What is expected:
Reproduce the frame-painting forum thread word for word, from "## stich (Feb" to "end or suspension.".

Passage shown:
◆ ◆ ◆ ◆
# Frame painted



## Wendt69 (Jan 6, 2016)

So my simple engine rebuild has turned into a body off resto. 
I painted the frame with Por 15 chassis black. Turned out great but I would never use a brush to paint the frame again, a spray finish would be quicker and cover the hard to get spots easier.


----------



## Wendt69 (Jan 6, 2016)

A few more pics


----------



## PontiacJim (Dec 29, 2012)

I used the Por-15. I also used the Eastwood paint that you spray inside the frame with the extension tube to get inside to coat the internal areas.


----------



## stich (Feb 15, 2016)

I've got my frame stripped down of all parts and was either going to have it blasted and powder coated or do the POR 15 routine. Pro's and Con's of each? Price IS an issue and no it's NOT a #'s matching car so I don't care about originality. Also, if POR 15, exactly how much do you think I need for just the frame? Not including rear end or suspension.


----------



## Wendt69 (Jan 6, 2016)

Hey stitch, I used 3 1/2 quarts for my frame and all suspension parts. My first coat was light followed by a heavy 2nd coat. I really liked the lay and spread (ha ha) of the por15, nice to work with. I would have 2 qaurts on hand for just the frame and if you don't dip into the 2nd just return the can. Hope this helps.


----------



## PontiacJim (Dec 29, 2012)

I would have it blasted and then do the POR-15, that is what I did with my frame. I purchased a small 40 lb blaster from Harbor Freight and did it myself. Nasty & dirty and time consuming, but it worked for me. 

I also used the POR-15 top coat over the rust protector. Make sure the POR-15 rust protector is thoroughly dried, like give it a couple weeks, or the top coat will soften the undercoat and cause it to crack/crinkle and even lift a little should you decide to use it.


----------
◆ ◆ ◆ ◆
Available data:
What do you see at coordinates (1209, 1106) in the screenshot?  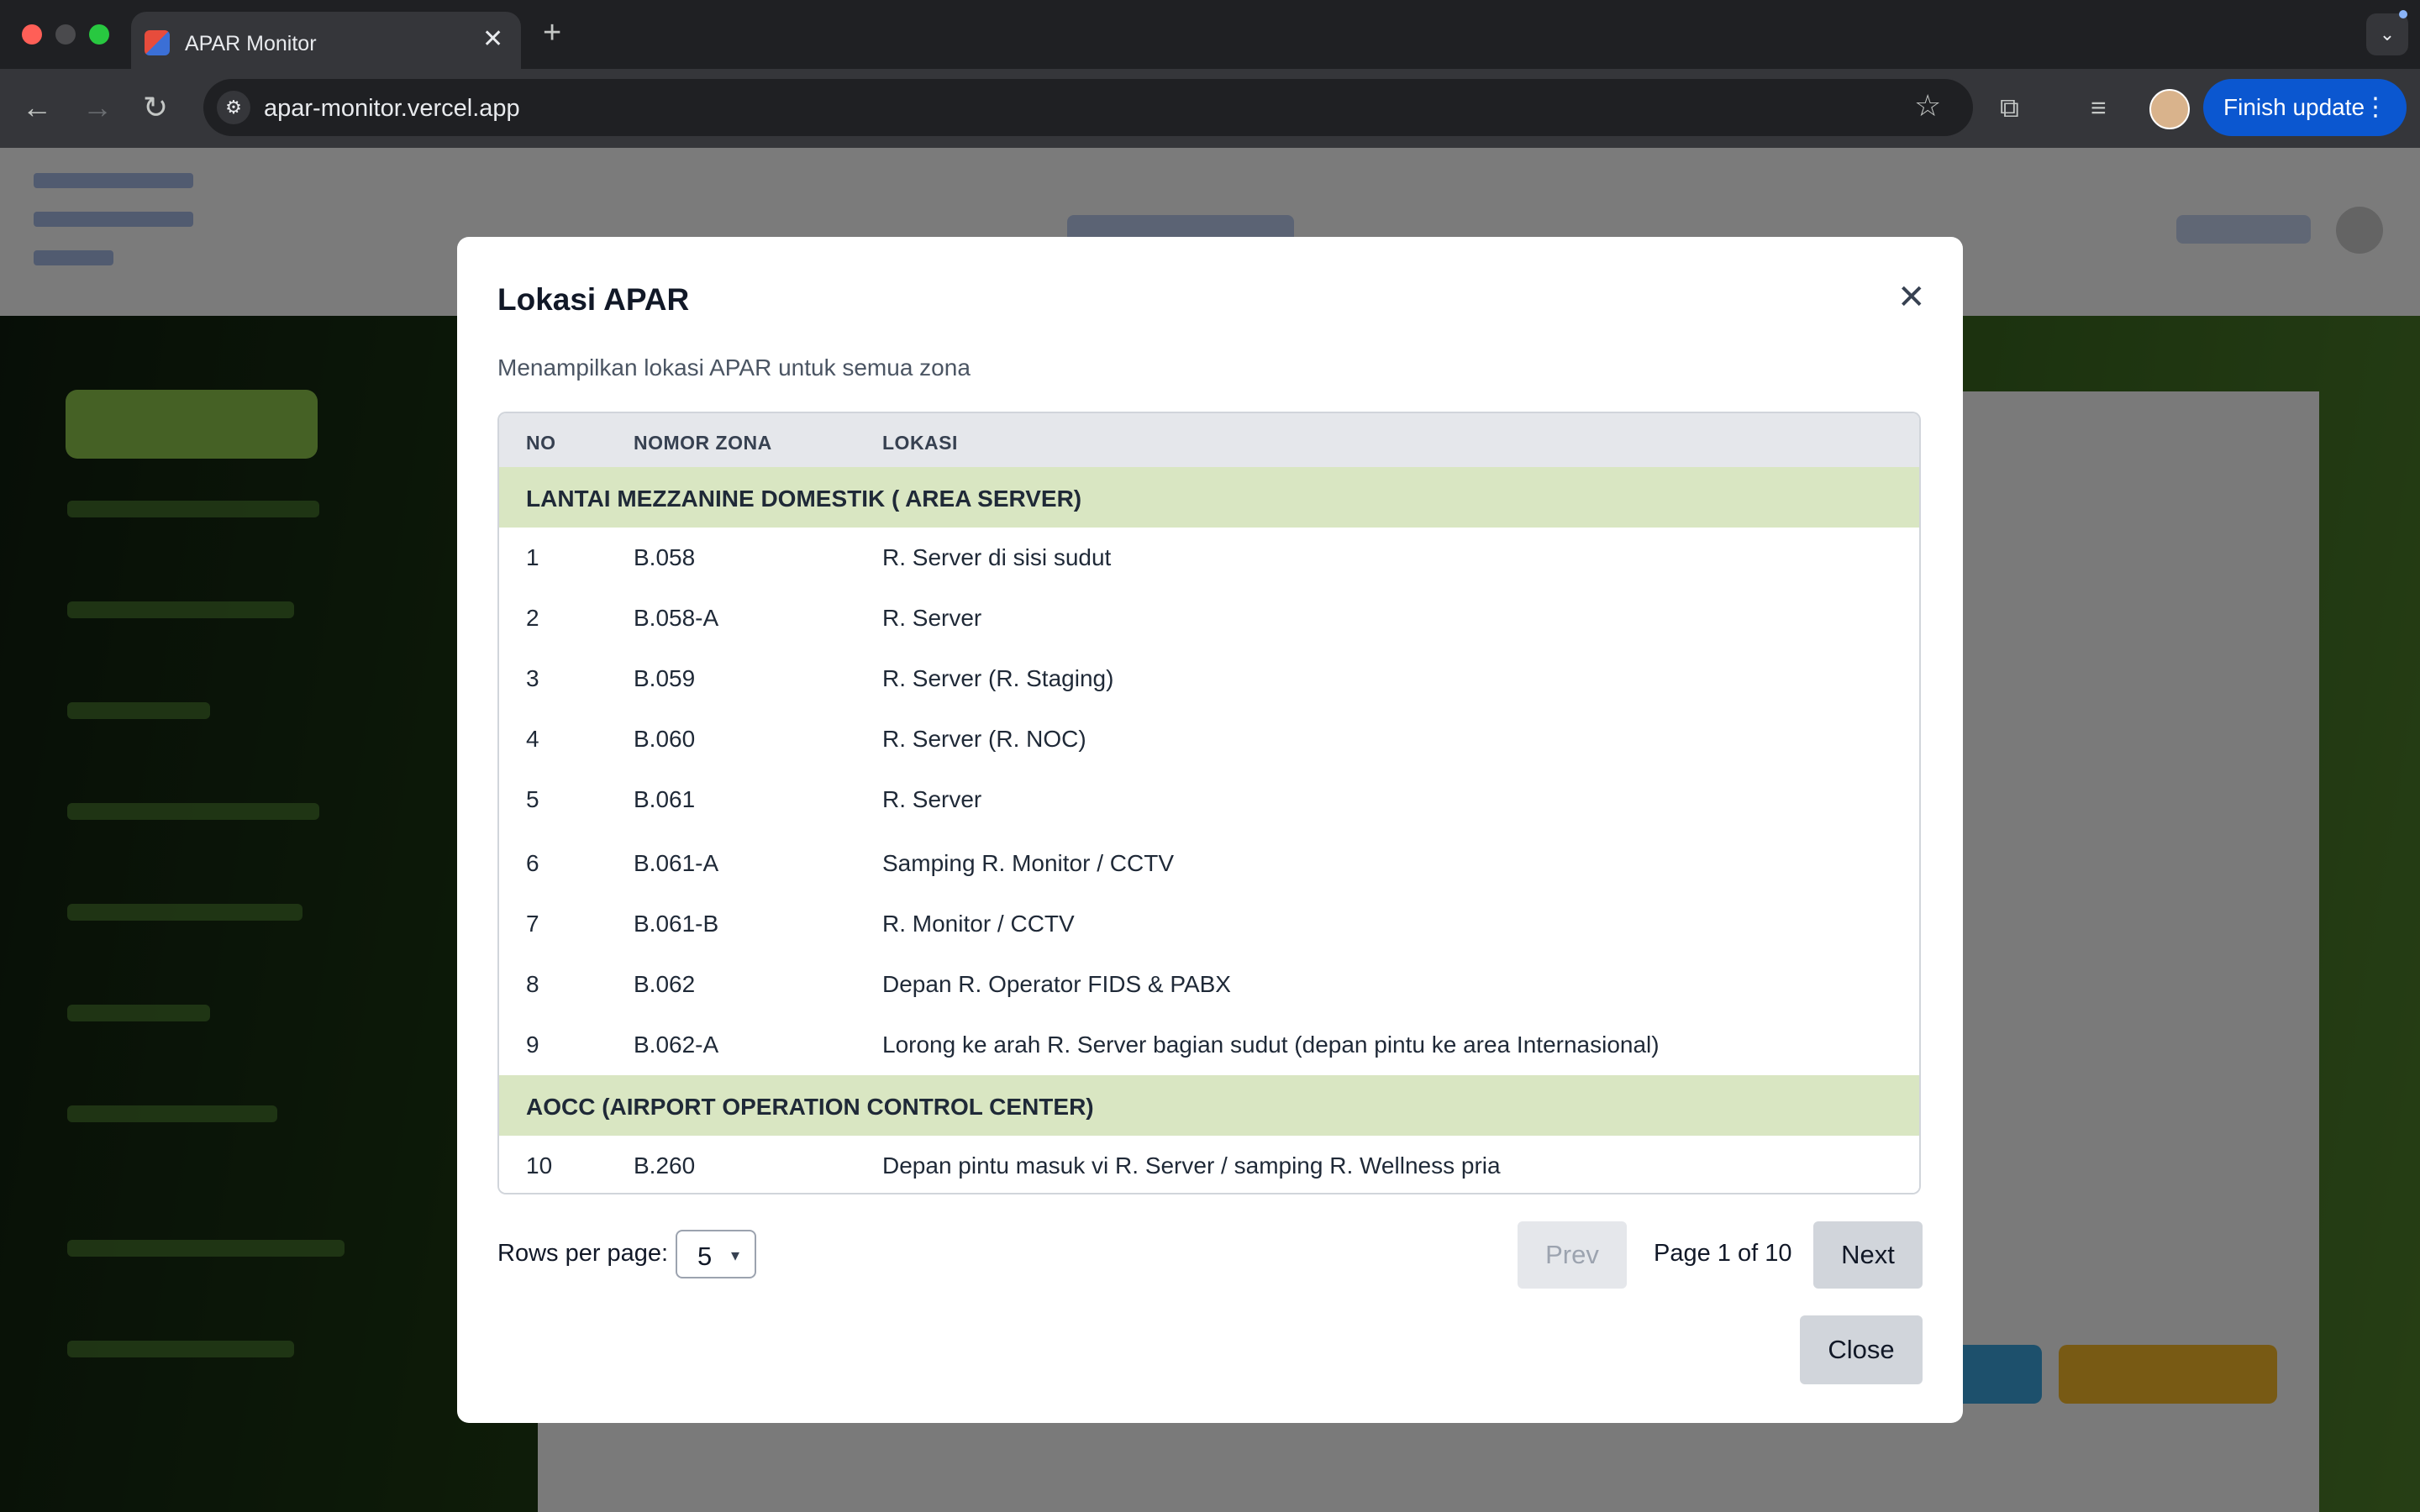 I see `group-row: AOCC (AIRPORT OPERATION CONTROL CENTER)` at bounding box center [1209, 1106].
◆ ◆ ◆ ◆
Response for this exercise:
## stich (Feb 15, 2016)

I've got my frame stripped down of all parts and was either going to have it blasted and powder coated or do the POR 15 routine. Pro's and Con's of each? Price IS an issue and no it's NOT a #'s matching car so I don't care about originality. Also, if POR 15, exactly how much do you think I need for just the frame? Not including rear end or suspension.